The race is on
I’ve never been much of a gambler. Once a year I might take the quarters that have backed up in my sock drawer, head to Atlantic City and pour them into a slot machine. I win a little; I lose it all and end up at the $12 buffet over looking the bay. I have never made a real bet but there is one you can put your bottom dollar on right now. Far surer than the stock market and safer than the savings at your bank: gambling is coming to Pennsylvania.
Our new governor is for it and he’s attracted considerable support around the state for some form of legalized gambling. The Lincoln Institute of Public Opinion Research’s January survey of the state showed that 60% of state residents approve of casino-style gambling. The state’s take is too good to pass up when facing a deficit estimate of $400 million. The introduction of legalized gaming will bring in at least $100 million in new revenue for whatever good cause you’ve got in Pennsylvania.
What’s talked about most is putting slot machines at horse racing tracks. The press all over the state has coined the term ‘racinos’. That’s racetrack and casino. The state of Delaware has tried them for about 10 years and they are basically the dung heap of contemporary American gambling.
There’s a mythology of political cover that people throwing quarters into slot machines is the same as laying 2 bucks down on the ponies. In this strained logic slot machines around the tracks are just kind of an extension of the horse’s tail.
Except it’s the tail wagging the horse. The state’s horseracing tracks have been stampeding headlong into oblivion for the last 20 years and the notion that the state has to bale their hay out by limiting the gambling franchises to them is a bet that won’t really pay off for the state’s taxpayers. It ignores the best locations, diminishes potential tourism and leaves out big parts of the state.

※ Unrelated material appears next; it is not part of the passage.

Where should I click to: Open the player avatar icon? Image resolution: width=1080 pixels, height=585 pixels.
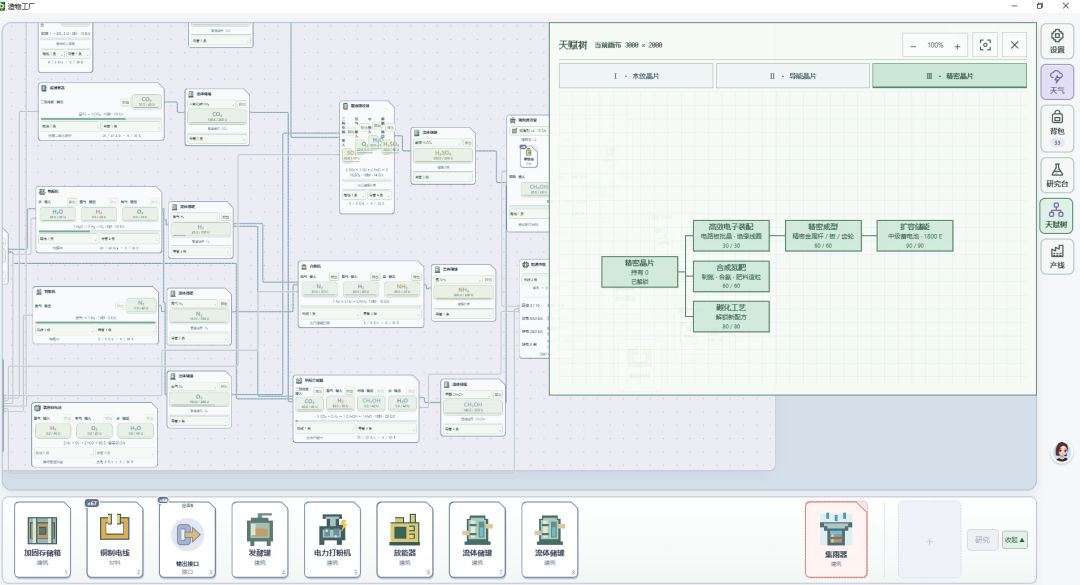point(1061,452)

Ask people if they want to go to a racetrack and they hold their nose, ask them if they want to go to a casino and they jump on a bus.
If Pennsylvania bets on gambling to end its budget woes for the real jackpots to come in it has to be tied to areas that are attractive to tourists. Limit gaming to horseracing tracks and you’ll get day trippers with quarters from their sock drawers. Build a casino in the northeastern part of the state, not far from something like the popular Crossings Factory Outlet Center near Stroudsburg, and you won’t have enough room in all of the Poconos to park the buses that will fill hotel rooms all year long.

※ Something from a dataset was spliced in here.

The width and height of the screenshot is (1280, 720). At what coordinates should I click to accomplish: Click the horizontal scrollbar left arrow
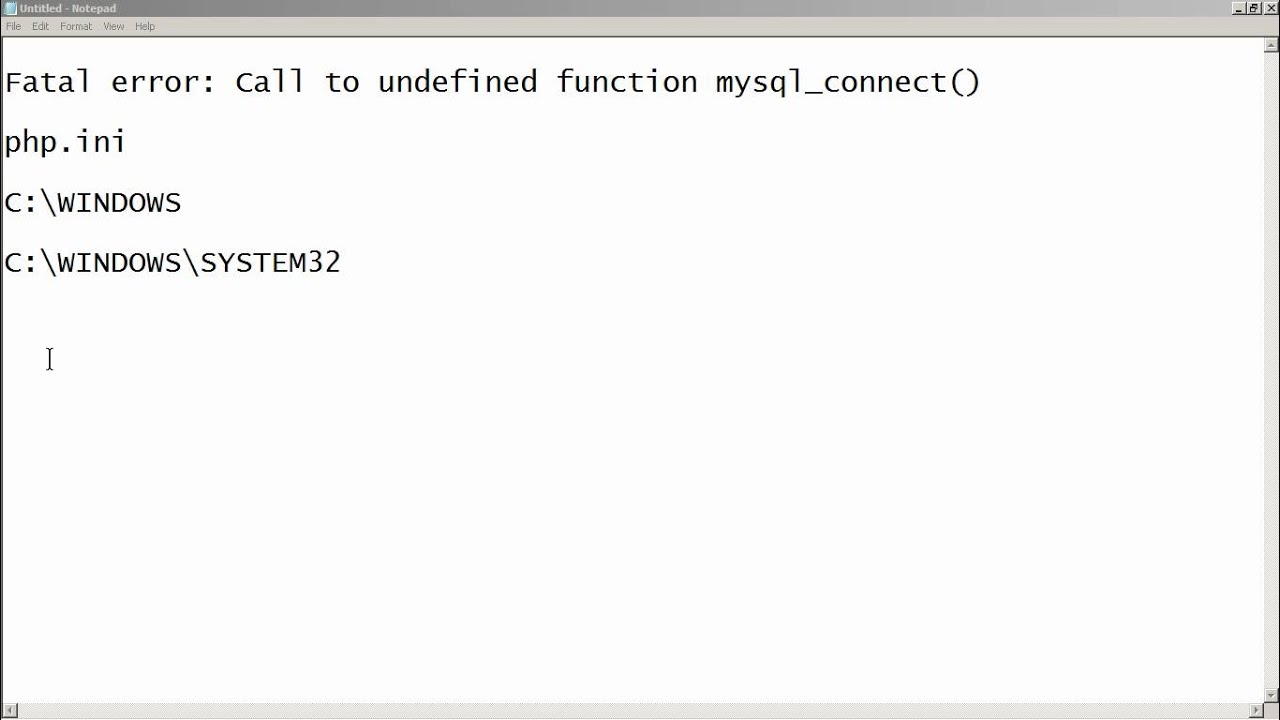click(x=8, y=711)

For the state’s taxpayers to really cash in on gaming all the state has to do is put 10 licenses on the market for slot machines, roulette, blackjack and poker with capped betting. Two locations each in the four corners of the state and, if they’ll have them, counties in central Pennsylvania. After the auction the highest bidders would have to win the public’s heart with countywide voter referendums to approve them. If county voters rejected gambling, the licenses would be auctioned off again. Before the first bets are placed, the state’s picked up at least $100 million in new revenue.
The race is on and we’ll soon know who controls gambling in the state. Governors and the general assembly have manipulated races for years – that’s what politicians do. If they manipulate this one right someday soon we’ll all win and there will be limited casino gambling at tourist attractions in Pennsylvania.